Report, in full, each line of the material below in which the string "button" occurs.

*** Opening Records supplied ***

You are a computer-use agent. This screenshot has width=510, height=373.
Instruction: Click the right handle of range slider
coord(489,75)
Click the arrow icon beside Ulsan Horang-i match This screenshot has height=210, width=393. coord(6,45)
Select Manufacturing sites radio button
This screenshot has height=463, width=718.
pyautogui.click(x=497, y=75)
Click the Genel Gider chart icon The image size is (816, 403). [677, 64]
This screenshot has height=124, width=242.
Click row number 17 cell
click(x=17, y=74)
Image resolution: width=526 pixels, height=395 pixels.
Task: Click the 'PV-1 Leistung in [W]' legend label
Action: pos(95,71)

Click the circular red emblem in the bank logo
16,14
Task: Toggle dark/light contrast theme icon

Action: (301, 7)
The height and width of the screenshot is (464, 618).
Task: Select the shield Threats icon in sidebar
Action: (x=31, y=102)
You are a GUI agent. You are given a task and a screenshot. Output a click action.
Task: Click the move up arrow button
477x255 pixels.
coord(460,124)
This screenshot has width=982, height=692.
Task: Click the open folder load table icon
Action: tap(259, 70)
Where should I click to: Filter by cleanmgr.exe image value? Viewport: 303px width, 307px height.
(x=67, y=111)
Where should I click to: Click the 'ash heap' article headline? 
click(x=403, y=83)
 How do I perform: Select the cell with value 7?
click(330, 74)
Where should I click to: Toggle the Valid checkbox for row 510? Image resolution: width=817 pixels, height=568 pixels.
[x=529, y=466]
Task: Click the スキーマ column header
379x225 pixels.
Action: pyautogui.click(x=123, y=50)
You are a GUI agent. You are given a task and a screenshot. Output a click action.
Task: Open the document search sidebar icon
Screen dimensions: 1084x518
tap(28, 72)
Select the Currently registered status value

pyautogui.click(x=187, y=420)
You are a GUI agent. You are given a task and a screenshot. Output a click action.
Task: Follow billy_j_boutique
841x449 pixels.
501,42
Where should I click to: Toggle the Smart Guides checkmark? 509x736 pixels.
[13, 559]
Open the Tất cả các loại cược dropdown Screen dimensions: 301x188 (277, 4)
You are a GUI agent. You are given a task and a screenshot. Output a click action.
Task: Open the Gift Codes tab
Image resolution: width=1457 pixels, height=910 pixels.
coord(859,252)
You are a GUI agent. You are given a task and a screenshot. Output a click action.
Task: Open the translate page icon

*** Closing Records supplied ***

Answer box:
Select Manufacturing sites radio button
Task: Click the move up arrow button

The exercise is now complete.